# stonewall jackson lake ,west virginia



## gobie (Jul 17, 2009)

going to stonewall wed. just wondered if anyone had any info on lake.
thanks gobie


----------



## got me hooked (Apr 10, 2010)

gobie said:


> going to stonewall wed. just wondered if anyone had any info on lake.
> thanks gobie


i'm going this sunday to wednesday, calling for rain everyday. Last year went at the same time and caught two bass over 5 from the shore, my buddy did equally as well out of a john boat. I'll post conditions and if I do any good.


----------



## Buick Riviera (Jul 15, 2007)

How did you guys do at Stonewall? We are considering going down sometime in June.

Buick


----------



## Time4Fishing (Mar 3, 2007)

have been looking at this lake as well. a June trip may be in order.


----------



## justflippin (May 6, 2004)

Where do you guys stay? been thinking of taking the family down.


----------



## Buick Riviera (Jul 15, 2007)

justflippin said:


> Where do you guys stay? been thinking of taking the family down.

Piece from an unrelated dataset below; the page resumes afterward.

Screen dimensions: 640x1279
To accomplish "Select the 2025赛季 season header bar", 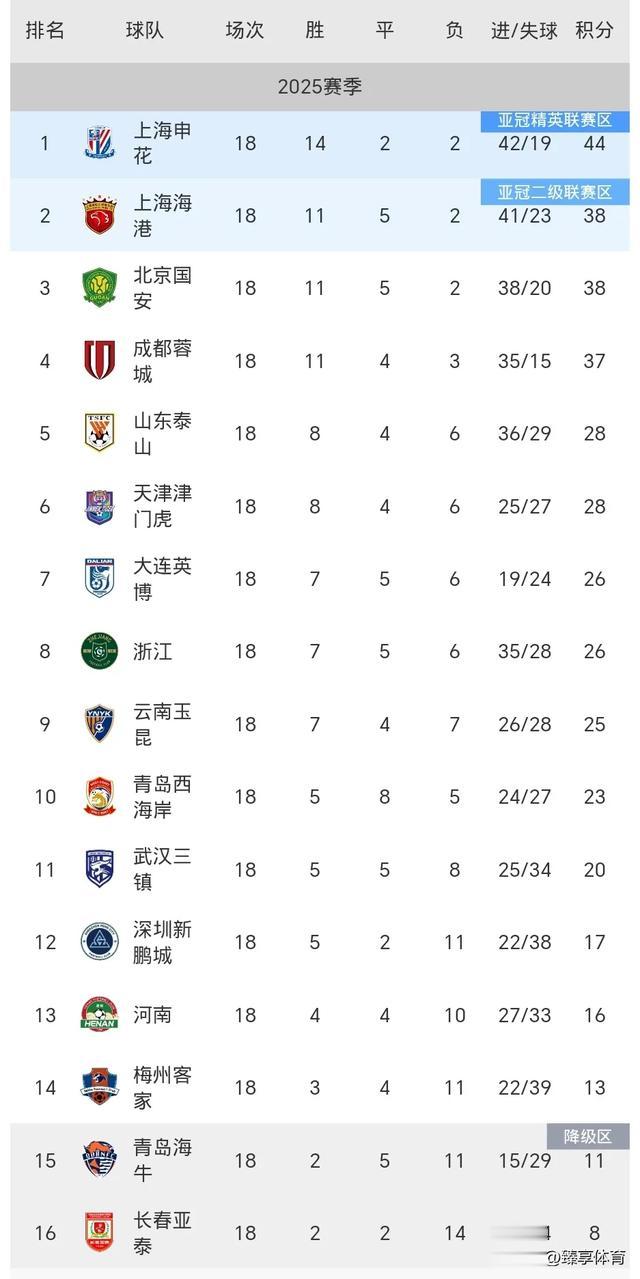I will click(320, 87).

We stayed at the lodge. Lots to do around there for the entire family, nice little marina to buy your license and get supplies and ramp/slip your boat. The lodge also has one of the best buffets I've ever had. Obviously it adds to the cost of a fishing trip but we felt we got good value for the cost.

Buick


----------



## rangercupZ20 (May 27, 2010)

I been going to Stonewall yearly for about 12 years now. GREAT lake with GREAT fishing!! Know the lake pretty well if anybody wants some inside info send me a message. I will actually be down there in June if anybody is going to be there.


----------



## Time4Fishing (Mar 3, 2007)

looks like i will be going to this lake 4th 5th June taken my Dad for his 70th birthday. if you have info as to the best place to fish I would love the help. 

thanks 
Carl


----------



## rangercupZ20 (May 27, 2010)

no problem. sent you a pm


----------



## hilltopjack (Jan 21, 2009)

I just read in the paper the other day that there was a big fish die off at stonewall lake, similar to whats going on at pymatuning lake. I'd check it out first before heading down there.


----------



## Time4Fishing (Mar 3, 2007)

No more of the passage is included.